Welcome to the HF! Have fun posting and lovely horses! This is a great HF and I'm sure you'll enjoy it!


----------



## jazzyrider (Sep 16, 2007)

hiya
welcome to the forum 

we sure dont mind you all invading  the more the merrier


----------



## Rachluvshorses4eva (Apr 11, 2007)

jazzyrider said:


> hiya
> welcome to the forum
> 
> we sure dont mind you all invading  the more the merrier


I second that. :lol: :lol: :lol:


----------



## **Pleasure** (Jul 23, 2008)

Welcome to the forum!
have a great time


----------



## Rachluvshorses4eva (Apr 11, 2007)

**Pleasure** said:


> Welcome to the forum!
> have a great time



I see you've made yourself welcome to the forum as well.
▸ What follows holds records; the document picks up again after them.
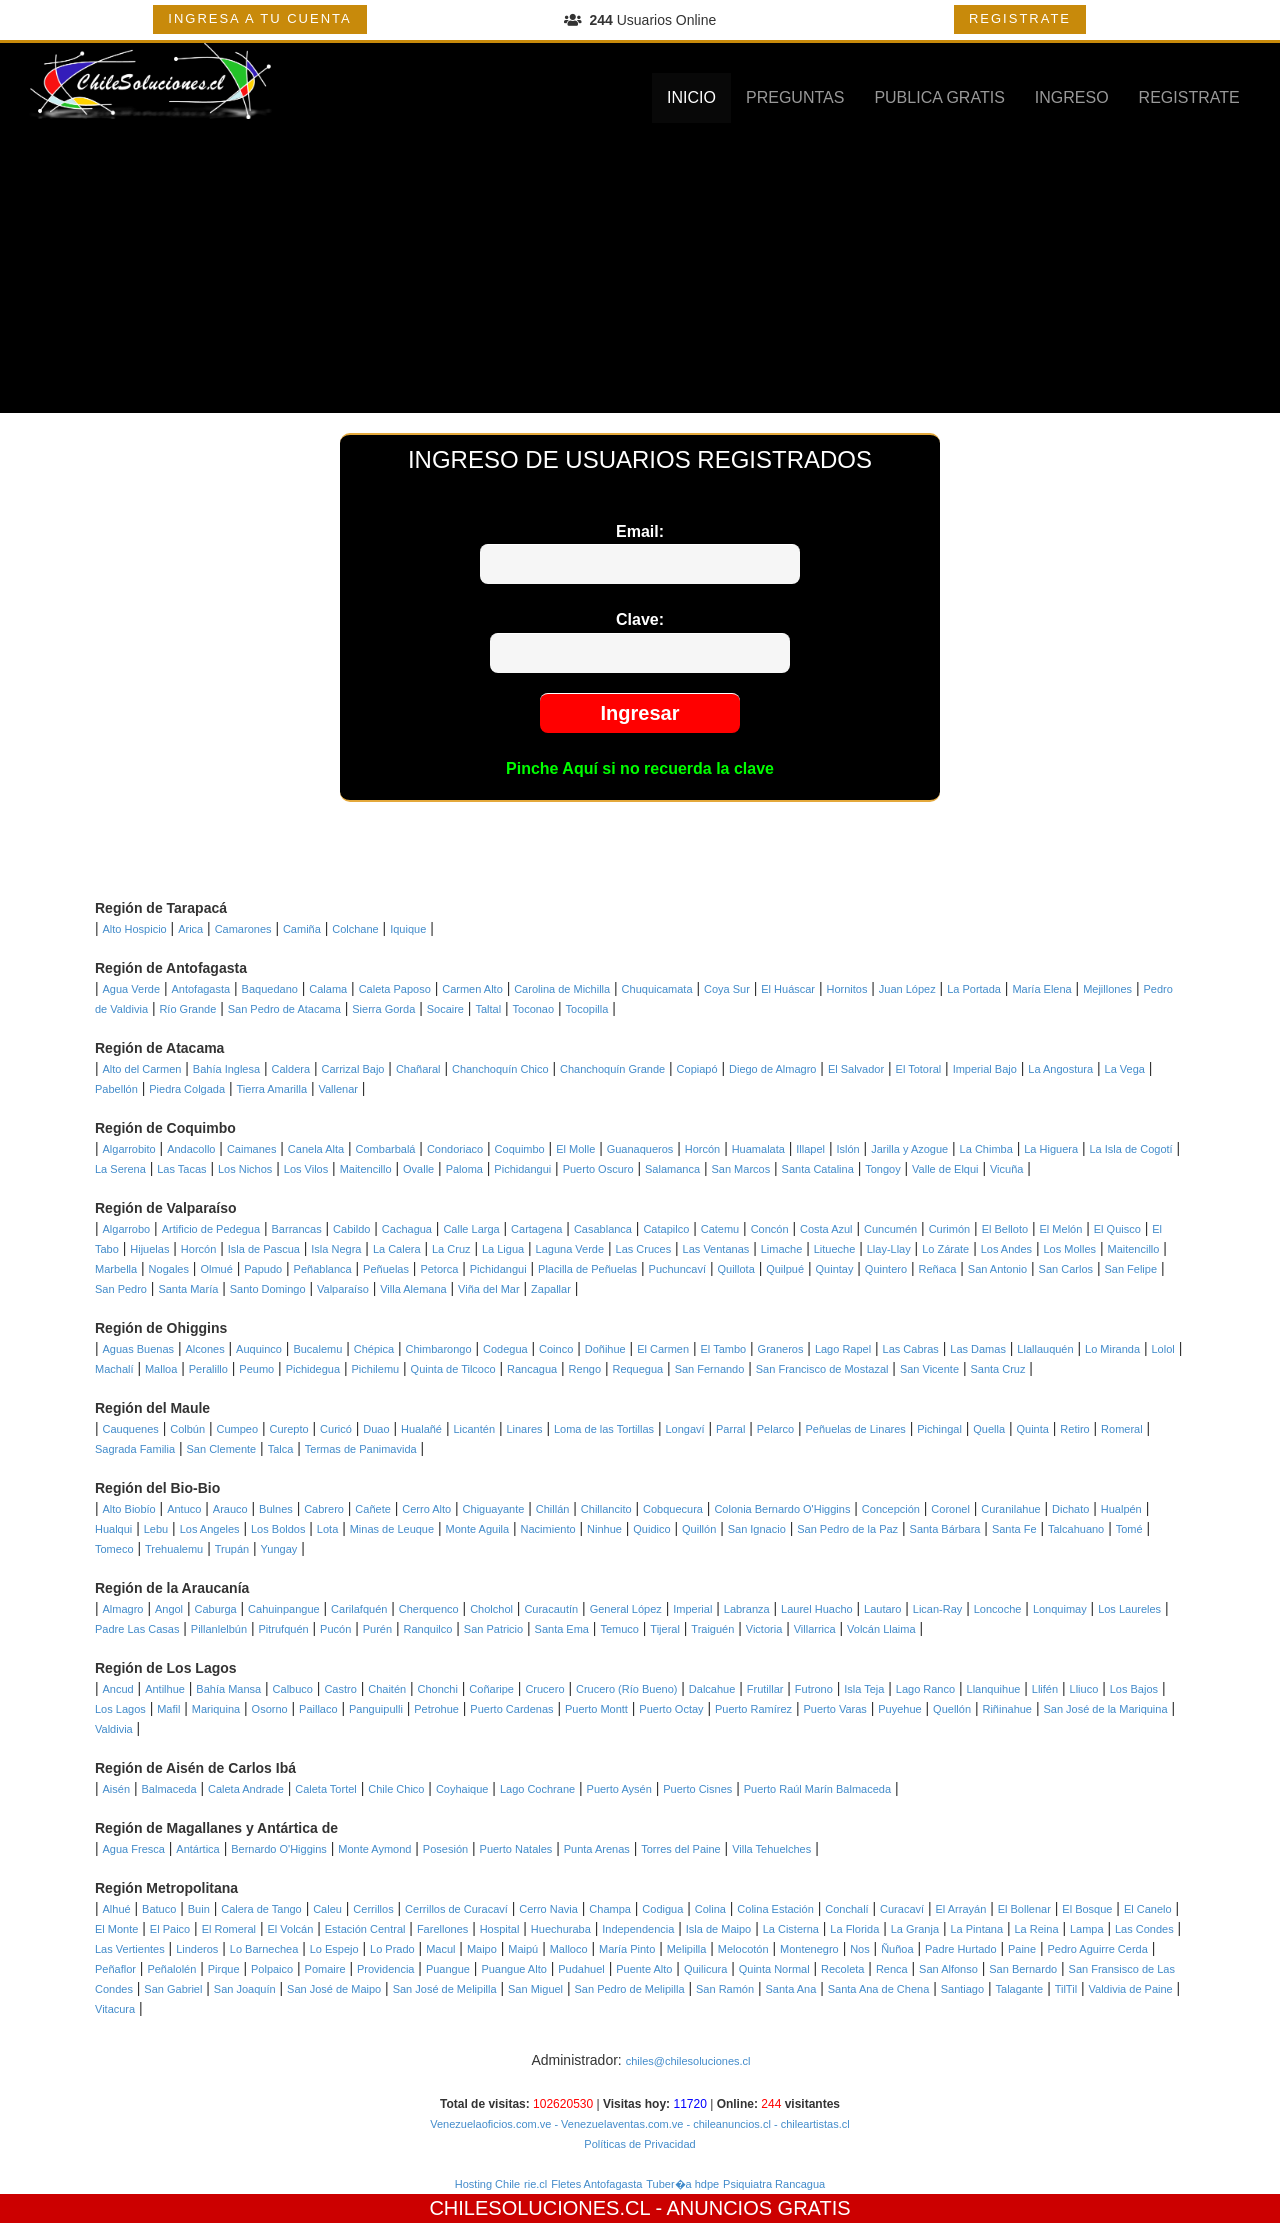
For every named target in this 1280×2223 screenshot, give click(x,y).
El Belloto (1005, 1229)
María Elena (1041, 989)
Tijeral (665, 1629)
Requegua (637, 1369)
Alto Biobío (129, 1509)
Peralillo (208, 1369)
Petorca (439, 1269)
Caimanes (252, 1149)
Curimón (950, 1229)
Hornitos (846, 989)
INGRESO (1072, 97)
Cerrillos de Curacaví (456, 1909)
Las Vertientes (130, 1949)
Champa (610, 1909)
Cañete (372, 1509)
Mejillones (1107, 989)
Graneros (781, 1349)
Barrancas (297, 1229)
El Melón (1061, 1229)
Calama (328, 989)
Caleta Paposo (395, 989)
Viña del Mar (489, 1289)
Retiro (1074, 1429)
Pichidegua (313, 1369)
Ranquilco (427, 1629)
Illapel (810, 1149)
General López (626, 1609)
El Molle (575, 1149)
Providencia (385, 1969)
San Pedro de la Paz (847, 1529)
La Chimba (986, 1149)
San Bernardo (1023, 1969)
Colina (710, 1909)
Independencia (638, 1929)
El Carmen (663, 1349)
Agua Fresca (134, 1849)
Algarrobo (127, 1229)
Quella (989, 1429)
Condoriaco (455, 1149)
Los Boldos (278, 1529)
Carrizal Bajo (352, 1069)
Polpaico (272, 1969)
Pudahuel (581, 1969)
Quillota (735, 1269)
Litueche (835, 1249)
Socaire (445, 1009)
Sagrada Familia (135, 1449)
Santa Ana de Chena (879, 1989)
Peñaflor (115, 1969)
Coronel (950, 1509)
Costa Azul (826, 1229)
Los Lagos (120, 1709)
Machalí (114, 1369)
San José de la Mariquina (1105, 1709)
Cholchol (491, 1609)
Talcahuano (1076, 1529)
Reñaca (937, 1269)
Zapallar (551, 1289)
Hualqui (113, 1529)
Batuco (159, 1909)
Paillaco (318, 1709)
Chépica (374, 1349)
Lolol (1163, 1349)
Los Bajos (1134, 1689)
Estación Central (365, 1929)
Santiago (962, 1989)
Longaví (684, 1429)
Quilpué (785, 1269)
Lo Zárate (945, 1249)
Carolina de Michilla (562, 989)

*Sorry, not meaning to hijack....* 

*Sneeks off into dark hole*


----------



## rums_mom (Jul 22, 2008)

Hi girl! It is great getting to know everyone all over again....I fogot you are mounted patrol. So cool! And I got to shorten my name









So who is going to give you your weather report and be the birthday thread starter?


----------



## 3neighs (Jul 15, 2008)

A warm welcome from another fellow Michigander!


----------



## BrwnEyedGrl (Jul 4, 2008)

hey feature!! Welcome! It's FoxFireEMT from the other forum. I've been on here since before the forum went down but didn't get on either very much. I've been terribly busy! WELCOME!!


----------



## buckaroo2010 (Nov 7, 2007)

Welcome to the horse forum!
Nice to meet you! Have fun chatting


----------



## JackieB (Jul 20, 2008)

TopFeature said:


> JackieB said:
> 
> 
> > Yay! Welcome, Feature! It's so great to see you here.
> ...


We kind of split into two different forums when h.com when down. I won't mention the other one here out of respect for this forum, but you can find the other easily enough. 

Anyway, iheart, laredo, Kiger, WB, and some others are at the other forum. No word yet from ALOK or Dakota. I'd sure like to hear from them.


----------